MSNBC’s Lawrence O’Donnell could maybe, as Jon Stewart says, “Take it down a notch for America,” but he makes a sound enough point; anyone who refers to America’s “Catholic vote” is not saying anything coherent.
But I think O’Donnell misses the most important comparative statistic. He overemotes the fact that 56% of American Catholics don’t believe same gender sexual relations are a sin, which is ten points higher than the general population.
True enough. But far more important is the fact that this number is a full 56% higher than the figure for Catholic leadership on that supposedly doctrinal issue.
This is unsurprising to anyone who knows or loves an American Catholic. But it’s importance goes much further than religion. It’s not out of the question that the Catholic hierarchy is viewed favorably — at least on sexual morality — by about the same percentage of American Catholics as Muammar Gaddafi is, on any issue, by the Libyan people.
The difference, of course, is that Gaddafi has arms and the Vatican doesn’t — any more, at least. But the larger point remains. When leaders get too far out of touch with the people they’re supposed to lead, they lose their credibility. The Vatican has credibility on many other, real moral issues, but its positions on sexuality have become bizarre through neglect or just stubbornness. Catholics can freely ignore the Vatican since it has no real enforcement authority. They can go to church (or not) for the good things the church stands for, and shake their heads at the more ludicrous positions.
With luck, we’ll be able to help a coalition deprive Gaddafi of his enforcement authority, and help the Libyan people enact the revolution of disregard for incompetence and malfeasance that this country’s Catholics have successfully fought and so happily won.
3 Comments for “Authoritah!”
posted by Houndentenor on
I can’t be the only one who laughs out loud when the current pope (the one who sent out the letter to bishops instructing them not to cooperate with local authorities investigating molestation complaints) and the bishops (many of whom shuttled pedophiles around the country to harm yet more children, an act which would land anyone not int he clergy in prison) make statements as if they still had any moral authority? What a joke! Everyone already knows that American Catholics ignore the Vatican whenever they feel like it since they use birth control and have abortions just as often as non-catholics. Perhaps it’s only the non-Catholics who still take these pronouncements from Rome seriously?
posted by Jorge on
So WHY is it that Catholics are more liberal than everyone else?

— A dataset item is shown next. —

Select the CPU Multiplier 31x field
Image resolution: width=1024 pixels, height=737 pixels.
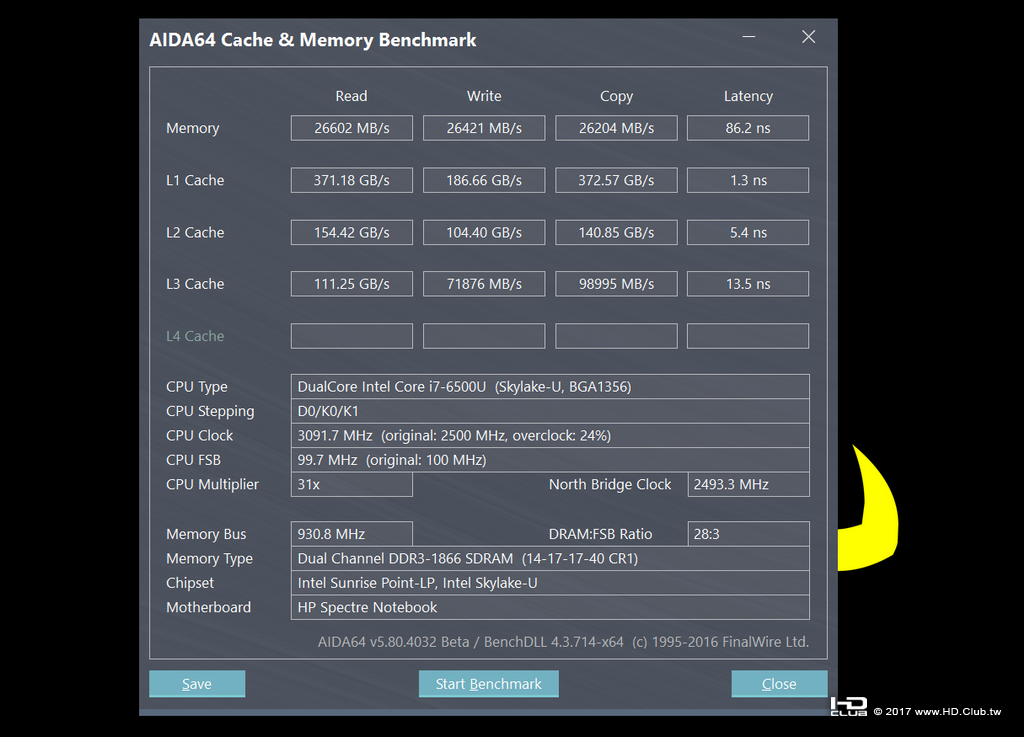click(351, 484)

True enough. But far more important is the fact that this number is a full 56% higher than the figure for Catholic leadership on that supposedly doctrinal issue.
As usual when you write about Catholicism, you overplay a hand that’s missing a few cards. A link or citation would be nice.
http://www.foxnews.com/story/0,2933,186381,00.html
“MONTREAL — In a rare public dissent, 19 Catholic priests have denounced the Vatican’s opposition to gay marriage and allowing homosexuals into the priesthood.”
This next one speaks slightly more to “Catholic leadership” and less to gay marriage.
http://www.cbsnews.com/stories/2005/05/07/world/main693729.shtml
“Jesuit officials in Rome and the United States, who spoke on condition they not be identified, said some American bishops had contacted the Vatican’s Congregation for the Doctrine of the Faith about articles in America over the years that had presented both sides of controversies over sensitive church issues….
…The magazine had made a point of publishing broad points of view — including some that clashed with church teaching — irking some Catholics in the United States and Rome, the officials said.
Some of the hot-button issues included gay priests, stem-cell research, whether Catholic politicians can be denied communion if they support abortion rights, and same-sex unions.”
Even this paltry dissent poses serious problems for your backhanded suggestion that 0% of the “Catholic leadership” believes gay sex is not a sin.
posted by David SR on
I’ve known lots of impressive Catholics, but the individuals in the Church and the Church itself seem to be distinct. What are these other “real, moral issues” on which the institutional Church has moral authority? And moral authority for whom? It seems to me a more compelling argument could be made that the institutional Church has a long record of being on the wrong side of key developments in human history — and I see no evidence that they’re changing at this late stage.